*What you have to do*. Below are some records. Return exactly the lines from the one containing "This screenshot has height=471, width=414." through the one containing "Image resolution: width=800", both included, and only those.

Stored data
-----

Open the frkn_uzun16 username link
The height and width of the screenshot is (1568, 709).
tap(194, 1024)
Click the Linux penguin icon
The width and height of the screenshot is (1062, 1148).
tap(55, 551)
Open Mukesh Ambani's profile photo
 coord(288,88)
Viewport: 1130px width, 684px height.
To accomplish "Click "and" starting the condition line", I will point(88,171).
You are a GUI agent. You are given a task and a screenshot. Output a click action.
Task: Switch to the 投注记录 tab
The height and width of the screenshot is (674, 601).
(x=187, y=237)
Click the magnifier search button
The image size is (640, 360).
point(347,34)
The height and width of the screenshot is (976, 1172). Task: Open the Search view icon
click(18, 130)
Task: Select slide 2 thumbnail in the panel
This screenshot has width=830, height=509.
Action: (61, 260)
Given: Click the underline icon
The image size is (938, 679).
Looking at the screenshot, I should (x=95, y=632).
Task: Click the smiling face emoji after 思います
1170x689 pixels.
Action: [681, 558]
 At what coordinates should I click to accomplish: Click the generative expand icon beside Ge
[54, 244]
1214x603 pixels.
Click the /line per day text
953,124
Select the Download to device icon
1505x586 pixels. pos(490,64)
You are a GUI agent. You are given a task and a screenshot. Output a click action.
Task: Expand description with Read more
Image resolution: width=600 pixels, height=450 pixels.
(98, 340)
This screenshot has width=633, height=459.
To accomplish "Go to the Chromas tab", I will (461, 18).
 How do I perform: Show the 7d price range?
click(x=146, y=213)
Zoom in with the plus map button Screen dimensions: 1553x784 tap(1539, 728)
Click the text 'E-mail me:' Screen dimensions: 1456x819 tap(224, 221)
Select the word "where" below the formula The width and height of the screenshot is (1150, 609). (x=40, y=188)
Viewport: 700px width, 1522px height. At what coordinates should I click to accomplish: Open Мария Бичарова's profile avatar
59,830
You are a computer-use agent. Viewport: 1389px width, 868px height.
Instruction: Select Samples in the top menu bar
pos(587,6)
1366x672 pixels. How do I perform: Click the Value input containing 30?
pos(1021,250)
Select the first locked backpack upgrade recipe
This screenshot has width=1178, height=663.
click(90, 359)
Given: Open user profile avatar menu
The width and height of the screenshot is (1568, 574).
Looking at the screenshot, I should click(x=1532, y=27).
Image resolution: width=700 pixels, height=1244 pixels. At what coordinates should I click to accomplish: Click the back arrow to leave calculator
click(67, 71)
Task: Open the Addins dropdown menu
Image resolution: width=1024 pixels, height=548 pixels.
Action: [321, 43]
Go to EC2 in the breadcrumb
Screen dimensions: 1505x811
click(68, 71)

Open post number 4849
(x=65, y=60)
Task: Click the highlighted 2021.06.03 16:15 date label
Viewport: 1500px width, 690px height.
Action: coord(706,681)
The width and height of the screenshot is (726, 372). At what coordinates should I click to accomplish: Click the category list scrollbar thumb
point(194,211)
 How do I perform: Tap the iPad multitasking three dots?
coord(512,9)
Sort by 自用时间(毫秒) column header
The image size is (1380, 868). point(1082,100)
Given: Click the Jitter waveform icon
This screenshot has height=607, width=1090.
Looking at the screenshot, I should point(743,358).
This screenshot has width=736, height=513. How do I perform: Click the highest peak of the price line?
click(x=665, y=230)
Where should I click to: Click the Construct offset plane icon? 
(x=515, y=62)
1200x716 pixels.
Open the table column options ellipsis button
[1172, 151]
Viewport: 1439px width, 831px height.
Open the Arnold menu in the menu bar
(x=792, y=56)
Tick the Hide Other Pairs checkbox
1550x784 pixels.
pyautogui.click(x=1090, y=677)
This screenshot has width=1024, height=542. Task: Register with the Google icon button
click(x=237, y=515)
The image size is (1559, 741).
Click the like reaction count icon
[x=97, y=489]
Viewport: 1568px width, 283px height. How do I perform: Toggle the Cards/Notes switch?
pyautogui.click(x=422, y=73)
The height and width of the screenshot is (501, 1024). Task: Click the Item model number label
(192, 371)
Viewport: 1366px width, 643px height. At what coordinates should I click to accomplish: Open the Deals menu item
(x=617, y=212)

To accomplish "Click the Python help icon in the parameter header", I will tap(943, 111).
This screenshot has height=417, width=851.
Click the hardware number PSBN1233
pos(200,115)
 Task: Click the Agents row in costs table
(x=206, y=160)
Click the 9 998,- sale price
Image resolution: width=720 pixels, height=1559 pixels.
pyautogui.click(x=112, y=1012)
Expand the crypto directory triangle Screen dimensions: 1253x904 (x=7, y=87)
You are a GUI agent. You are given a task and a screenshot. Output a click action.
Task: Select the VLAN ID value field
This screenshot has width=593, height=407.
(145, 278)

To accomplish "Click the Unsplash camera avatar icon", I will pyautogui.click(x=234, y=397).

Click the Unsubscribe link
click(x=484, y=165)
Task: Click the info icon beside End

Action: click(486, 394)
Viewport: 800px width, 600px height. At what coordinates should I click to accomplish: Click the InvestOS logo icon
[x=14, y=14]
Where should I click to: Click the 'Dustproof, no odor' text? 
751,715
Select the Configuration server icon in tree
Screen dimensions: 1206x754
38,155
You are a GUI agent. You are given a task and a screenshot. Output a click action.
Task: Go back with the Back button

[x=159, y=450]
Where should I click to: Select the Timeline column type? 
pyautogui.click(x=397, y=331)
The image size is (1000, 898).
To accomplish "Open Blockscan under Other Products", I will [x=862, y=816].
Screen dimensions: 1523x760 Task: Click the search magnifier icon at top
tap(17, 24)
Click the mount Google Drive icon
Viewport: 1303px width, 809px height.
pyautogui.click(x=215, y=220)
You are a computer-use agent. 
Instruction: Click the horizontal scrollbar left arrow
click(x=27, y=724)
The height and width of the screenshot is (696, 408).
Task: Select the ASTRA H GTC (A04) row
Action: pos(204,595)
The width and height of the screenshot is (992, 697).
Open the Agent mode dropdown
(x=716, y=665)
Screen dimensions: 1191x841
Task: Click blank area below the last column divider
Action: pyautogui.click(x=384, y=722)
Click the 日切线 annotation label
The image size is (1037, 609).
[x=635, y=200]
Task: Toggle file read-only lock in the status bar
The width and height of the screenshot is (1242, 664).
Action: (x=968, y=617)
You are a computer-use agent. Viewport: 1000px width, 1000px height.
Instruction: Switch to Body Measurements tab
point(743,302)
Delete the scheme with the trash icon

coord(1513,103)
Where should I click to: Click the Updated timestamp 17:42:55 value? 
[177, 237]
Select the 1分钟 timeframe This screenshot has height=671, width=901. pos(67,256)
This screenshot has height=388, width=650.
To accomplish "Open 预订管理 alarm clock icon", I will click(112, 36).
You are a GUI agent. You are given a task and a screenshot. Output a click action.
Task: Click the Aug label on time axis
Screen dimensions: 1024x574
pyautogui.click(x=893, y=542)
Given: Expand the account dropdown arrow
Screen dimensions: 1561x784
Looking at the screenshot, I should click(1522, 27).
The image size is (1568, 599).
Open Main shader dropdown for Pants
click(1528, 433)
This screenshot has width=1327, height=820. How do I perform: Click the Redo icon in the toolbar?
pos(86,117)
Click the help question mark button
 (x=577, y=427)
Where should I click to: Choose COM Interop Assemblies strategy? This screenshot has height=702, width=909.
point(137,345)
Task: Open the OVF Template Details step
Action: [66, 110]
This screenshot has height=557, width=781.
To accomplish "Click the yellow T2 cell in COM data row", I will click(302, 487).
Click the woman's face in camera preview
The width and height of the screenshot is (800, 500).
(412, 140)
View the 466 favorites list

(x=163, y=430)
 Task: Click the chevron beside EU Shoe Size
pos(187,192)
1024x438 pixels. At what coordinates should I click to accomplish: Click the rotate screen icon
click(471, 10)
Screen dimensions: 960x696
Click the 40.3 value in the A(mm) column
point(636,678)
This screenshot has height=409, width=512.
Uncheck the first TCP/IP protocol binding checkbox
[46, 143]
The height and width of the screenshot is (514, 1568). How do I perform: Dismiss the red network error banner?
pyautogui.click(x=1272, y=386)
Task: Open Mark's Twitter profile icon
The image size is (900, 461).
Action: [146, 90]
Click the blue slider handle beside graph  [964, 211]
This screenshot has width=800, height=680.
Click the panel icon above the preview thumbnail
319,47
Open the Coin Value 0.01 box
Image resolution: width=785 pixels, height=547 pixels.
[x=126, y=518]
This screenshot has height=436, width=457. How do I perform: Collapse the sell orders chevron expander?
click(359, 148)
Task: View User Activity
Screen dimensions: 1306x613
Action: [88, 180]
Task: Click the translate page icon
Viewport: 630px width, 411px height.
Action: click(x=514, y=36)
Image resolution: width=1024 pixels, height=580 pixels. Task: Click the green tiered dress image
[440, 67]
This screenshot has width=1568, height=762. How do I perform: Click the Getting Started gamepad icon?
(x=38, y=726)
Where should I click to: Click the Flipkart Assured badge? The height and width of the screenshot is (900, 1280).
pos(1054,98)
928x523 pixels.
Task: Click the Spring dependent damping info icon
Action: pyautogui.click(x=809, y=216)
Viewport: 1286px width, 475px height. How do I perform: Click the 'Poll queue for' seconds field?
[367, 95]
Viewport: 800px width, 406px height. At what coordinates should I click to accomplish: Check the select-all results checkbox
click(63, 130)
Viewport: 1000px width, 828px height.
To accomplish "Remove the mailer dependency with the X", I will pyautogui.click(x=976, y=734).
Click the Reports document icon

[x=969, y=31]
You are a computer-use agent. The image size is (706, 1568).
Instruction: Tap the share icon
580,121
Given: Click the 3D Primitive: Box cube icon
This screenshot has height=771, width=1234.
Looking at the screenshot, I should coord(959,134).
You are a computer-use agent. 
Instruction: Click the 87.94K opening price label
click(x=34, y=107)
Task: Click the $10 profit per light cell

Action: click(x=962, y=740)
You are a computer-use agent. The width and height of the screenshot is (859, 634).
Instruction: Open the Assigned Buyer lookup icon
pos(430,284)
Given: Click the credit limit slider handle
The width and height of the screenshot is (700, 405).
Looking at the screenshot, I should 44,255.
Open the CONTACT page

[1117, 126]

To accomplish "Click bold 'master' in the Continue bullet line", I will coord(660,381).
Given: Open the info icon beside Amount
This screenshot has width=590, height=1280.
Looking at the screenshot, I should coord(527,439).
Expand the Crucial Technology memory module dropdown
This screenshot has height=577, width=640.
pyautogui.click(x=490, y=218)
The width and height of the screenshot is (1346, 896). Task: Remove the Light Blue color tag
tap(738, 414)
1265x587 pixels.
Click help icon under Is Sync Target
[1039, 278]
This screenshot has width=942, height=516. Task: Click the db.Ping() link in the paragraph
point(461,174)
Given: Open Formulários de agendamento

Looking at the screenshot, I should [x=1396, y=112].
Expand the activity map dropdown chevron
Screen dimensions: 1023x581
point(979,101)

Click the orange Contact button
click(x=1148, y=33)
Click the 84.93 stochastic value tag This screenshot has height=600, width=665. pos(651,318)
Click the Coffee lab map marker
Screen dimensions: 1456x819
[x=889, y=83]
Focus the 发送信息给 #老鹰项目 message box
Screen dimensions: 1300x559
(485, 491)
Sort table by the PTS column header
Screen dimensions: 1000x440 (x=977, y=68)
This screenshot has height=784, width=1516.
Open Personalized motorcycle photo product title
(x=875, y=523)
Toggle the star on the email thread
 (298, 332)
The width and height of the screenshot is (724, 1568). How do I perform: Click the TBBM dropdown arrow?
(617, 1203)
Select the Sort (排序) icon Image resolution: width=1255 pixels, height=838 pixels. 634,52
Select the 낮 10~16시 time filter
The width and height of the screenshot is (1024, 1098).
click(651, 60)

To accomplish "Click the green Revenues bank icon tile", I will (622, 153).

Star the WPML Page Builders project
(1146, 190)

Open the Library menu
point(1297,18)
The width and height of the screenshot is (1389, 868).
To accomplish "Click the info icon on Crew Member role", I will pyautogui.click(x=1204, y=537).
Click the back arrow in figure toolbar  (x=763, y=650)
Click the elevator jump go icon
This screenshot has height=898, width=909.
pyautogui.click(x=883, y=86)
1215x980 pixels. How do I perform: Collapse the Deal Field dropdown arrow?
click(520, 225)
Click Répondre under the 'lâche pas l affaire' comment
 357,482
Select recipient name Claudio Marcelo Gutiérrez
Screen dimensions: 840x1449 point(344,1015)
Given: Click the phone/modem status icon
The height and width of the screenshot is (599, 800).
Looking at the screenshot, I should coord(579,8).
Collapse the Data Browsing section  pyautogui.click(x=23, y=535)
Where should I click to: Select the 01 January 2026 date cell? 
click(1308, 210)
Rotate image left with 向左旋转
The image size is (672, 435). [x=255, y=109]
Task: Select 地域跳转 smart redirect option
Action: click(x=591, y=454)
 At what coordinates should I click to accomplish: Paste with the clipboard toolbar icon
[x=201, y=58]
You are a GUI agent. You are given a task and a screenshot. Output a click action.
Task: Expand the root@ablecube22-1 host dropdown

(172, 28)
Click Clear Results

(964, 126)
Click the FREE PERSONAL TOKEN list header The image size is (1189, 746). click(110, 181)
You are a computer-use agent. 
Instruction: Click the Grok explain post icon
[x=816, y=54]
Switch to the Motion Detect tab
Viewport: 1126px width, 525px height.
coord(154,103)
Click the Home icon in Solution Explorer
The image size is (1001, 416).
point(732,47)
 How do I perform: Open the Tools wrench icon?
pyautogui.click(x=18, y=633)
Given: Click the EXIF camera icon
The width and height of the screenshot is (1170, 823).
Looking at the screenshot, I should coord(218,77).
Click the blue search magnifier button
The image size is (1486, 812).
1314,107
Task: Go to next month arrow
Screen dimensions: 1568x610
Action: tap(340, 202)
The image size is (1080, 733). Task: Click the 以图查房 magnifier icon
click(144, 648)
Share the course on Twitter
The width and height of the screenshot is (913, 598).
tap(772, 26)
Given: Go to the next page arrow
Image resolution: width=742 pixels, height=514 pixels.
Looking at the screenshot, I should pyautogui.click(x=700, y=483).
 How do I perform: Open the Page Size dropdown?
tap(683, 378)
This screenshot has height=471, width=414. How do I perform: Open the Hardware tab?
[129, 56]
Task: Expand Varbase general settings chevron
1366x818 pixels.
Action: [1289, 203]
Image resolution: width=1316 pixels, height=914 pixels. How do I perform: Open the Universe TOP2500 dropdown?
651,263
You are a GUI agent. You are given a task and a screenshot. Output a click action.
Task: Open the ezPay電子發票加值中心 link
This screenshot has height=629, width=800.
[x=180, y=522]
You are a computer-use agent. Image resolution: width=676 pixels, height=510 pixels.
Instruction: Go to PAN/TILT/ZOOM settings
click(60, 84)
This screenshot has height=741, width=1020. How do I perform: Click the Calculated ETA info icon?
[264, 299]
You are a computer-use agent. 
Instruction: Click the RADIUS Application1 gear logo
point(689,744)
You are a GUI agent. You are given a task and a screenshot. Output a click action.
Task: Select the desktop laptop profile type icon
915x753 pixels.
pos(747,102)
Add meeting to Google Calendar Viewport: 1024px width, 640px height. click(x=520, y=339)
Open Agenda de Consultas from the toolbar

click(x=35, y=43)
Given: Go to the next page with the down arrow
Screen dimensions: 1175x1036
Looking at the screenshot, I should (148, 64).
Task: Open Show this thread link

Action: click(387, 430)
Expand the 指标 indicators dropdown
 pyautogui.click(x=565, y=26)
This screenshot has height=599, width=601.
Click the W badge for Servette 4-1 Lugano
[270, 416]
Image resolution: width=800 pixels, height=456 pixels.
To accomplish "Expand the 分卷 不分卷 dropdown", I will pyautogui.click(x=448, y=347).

-----

*Written solution*.
This screenshot has height=471, width=414. How do I perform: Open the Hardware tab?
[129, 56]
Task: Expand Varbase general settings chevron
1366x818 pixels.
Action: [1289, 203]
Image resolution: width=1316 pixels, height=914 pixels. How do I perform: Open the Universe TOP2500 dropdown?
651,263
You are a GUI agent. You are given a task and a screenshot. Output a click action.
Task: Open the ezPay電子發票加值中心 link
This screenshot has height=629, width=800.
[x=180, y=522]
You are a computer-use agent. Image resolution: width=676 pixels, height=510 pixels.
Instruction: Go to PAN/TILT/ZOOM settings
click(60, 84)
This screenshot has height=741, width=1020. How do I perform: Click the Calculated ETA info icon?
[264, 299]
You are a computer-use agent. 
Instruction: Click the RADIUS Application1 gear logo
point(689,744)
You are a GUI agent. You are given a task and a screenshot. Output a click action.
Task: Select the desktop laptop profile type icon
915x753 pixels.
pos(747,102)
Add meeting to Google Calendar Viewport: 1024px width, 640px height. click(x=520, y=339)
Open Agenda de Consultas from the toolbar

click(x=35, y=43)
Given: Go to the next page with the down arrow
Screen dimensions: 1175x1036
Looking at the screenshot, I should (148, 64).
Task: Open Show this thread link

Action: click(387, 430)
Expand the 指标 indicators dropdown
 pyautogui.click(x=565, y=26)
This screenshot has height=599, width=601.
Click the W badge for Servette 4-1 Lugano
[270, 416]
Image resolution: width=800 pixels, height=456 pixels.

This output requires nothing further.